Beoordeling door de rechtbank

2. De rechtbank beoordeelt het niet in behandeling nemen van de asielaanvraag van eiser. Zij doet dat aan de hand van de argumenten die eiser heeft aangevoerd, de beroepsgronden.
3. De rechtbank verklaart het beroep ongegrond. Dat betekent dat eiser ongelijk krijgt en het niet in behandeling nemen van zijn aanvraag in stand blijft. Hierna legt de rechtbank uit hoe zij tot dit oordeel komt en welke gevolgen dit oordeel heeft.
Welke lidstaat is verantwoordelijk voor de asielaanvraag?
4. In het beroepschrift van 3 juni 2025 brengt eiser naar voren dat hij aangifte zal doen van mensenhandel en deze stukken zo spoedig mogelijk zal uploaden. In de aanvullende gronden van 10 juni 2025 geeft eiser aan dat hij toch geen aangifte heeft gedaan, omdat hij dit al eerder had gedaan en er al een onderzoek is geweest. Verder stelt hij zeer geëmotioneerd te zijn als het gaat om overdracht aan Portugal. Eiser heeft traumatische ervaringen in Portugal, wat maakt dat overdracht naar Portugal onevenredig hard is. Bovendien is hij in Nederland eerder opgenomen in de nationale procedure en weet hij de
weg in Nederland.
5. De rechtbank stelt vast dat eiser niet heeft aangevoerd wat hij met dit standpunt bedoeld te zeggen of te bereiken. Eiser en zijn gemachtigde zijn op de zitting ook niet verschenen om dit toe te lichten. De rechtbank vat eisers standpunt zo op dat hij een beroep doet op artikel 17, eerste lid, van de Dublinverordening. Dat beroep slaagt niet. Eiser heeft zijn traumatische ervaringen niet gespecificeerd of onderbouwd met stukken. Ook is niet gebleken dat hij daarvoor in behandeling is. Er is dan ook niet gebleken dat de gestelde traumatische ervaringen in Portugal zodanig ernstige gevolgen voor hem hebben gehad dat niet van hem kan worden verwacht dat hij zich in Portugal meldt. Bovendien kan eiser bij voorkomende problemen in Portugal bescherming vragen bij de Portugese autoriteiten. Niet is gesteld of gebleken dat de Portugese autoriteiten eiser niet willen helpen of dat het voor hem niet mogelijk is om daar hulp te vragen. Voor zover relevant, merkt de rechtbank tot slot nog op dat uit de stukken in het dossier niet volgt dat eiser eerder is opgenomen in de nationale procedure in Nederland.

Conclusie en gevolgen

6. Het beroep is ongegrond.

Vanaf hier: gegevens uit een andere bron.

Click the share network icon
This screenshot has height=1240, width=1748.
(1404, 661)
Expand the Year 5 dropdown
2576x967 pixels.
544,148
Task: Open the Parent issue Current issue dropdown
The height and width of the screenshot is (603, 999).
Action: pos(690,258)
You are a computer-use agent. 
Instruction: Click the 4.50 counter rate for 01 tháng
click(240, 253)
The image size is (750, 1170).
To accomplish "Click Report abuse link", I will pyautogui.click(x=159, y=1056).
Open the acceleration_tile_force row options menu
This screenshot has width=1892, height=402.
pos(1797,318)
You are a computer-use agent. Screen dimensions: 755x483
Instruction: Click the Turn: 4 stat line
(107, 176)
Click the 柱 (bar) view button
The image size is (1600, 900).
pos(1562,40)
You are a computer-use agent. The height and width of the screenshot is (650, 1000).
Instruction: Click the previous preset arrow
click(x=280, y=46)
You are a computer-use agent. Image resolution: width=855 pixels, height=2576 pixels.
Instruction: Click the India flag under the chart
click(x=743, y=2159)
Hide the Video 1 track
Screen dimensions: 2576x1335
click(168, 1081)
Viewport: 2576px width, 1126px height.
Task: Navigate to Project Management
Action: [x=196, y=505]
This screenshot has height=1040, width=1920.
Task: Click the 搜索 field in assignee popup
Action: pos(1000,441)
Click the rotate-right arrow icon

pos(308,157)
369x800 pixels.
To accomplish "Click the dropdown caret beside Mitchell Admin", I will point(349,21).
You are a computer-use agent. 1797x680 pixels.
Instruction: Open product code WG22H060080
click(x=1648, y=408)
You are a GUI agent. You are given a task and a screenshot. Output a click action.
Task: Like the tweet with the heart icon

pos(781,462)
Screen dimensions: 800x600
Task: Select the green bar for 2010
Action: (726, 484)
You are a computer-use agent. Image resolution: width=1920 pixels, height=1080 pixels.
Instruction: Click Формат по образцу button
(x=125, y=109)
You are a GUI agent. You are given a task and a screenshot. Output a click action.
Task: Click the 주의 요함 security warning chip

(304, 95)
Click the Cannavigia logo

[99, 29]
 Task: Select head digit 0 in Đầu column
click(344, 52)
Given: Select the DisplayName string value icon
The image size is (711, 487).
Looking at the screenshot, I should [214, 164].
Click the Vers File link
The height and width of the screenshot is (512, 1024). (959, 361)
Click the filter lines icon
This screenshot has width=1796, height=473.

Dat betekent dat het niet in behandeling nemen van de aanvraag in stand blijft en dat eiser mag worden overgedragen aan Portugal. Eiser krijgt geen vergoeding van zijn proceskosten.

Beslissing

De rechtbank verklaart het beroep ongegrond.
Deze uitspraak is gedaan door mr. A.A.M. Elzakkers, rechter, in aanwezigheid van
K.F.K. Hoogbruin, griffier.
De uitspraak is uitgesproken in het openbaar en bekendgemaakt op:
23 juni 2025

Documentcode: [Documentcode]

Informatie over hoger beroep

Een partij die het niet eens is met deze uitspraak, kan een hogerberoepschrift sturen naar de Afdeling bestuursrechtspraak van de Raad van State waarin wordt uitgelegd waarom deze partij het niet eens is met de uitspraak. Het hogerberoepschrift moet worden ingediend binnen 1 week na de dag waarop deze uitspraak is verzonden. Kan de indiener de behandeling van het hoger beroep niet afwachten, omdat de zaak spoed heeft, dan kan de indiener de voorzieningenrechter van de Afdeling bestuursrechtspraak van de Raad van State vragen om een voorlopige voorziening (een tijdelijke maatregel) te treffen.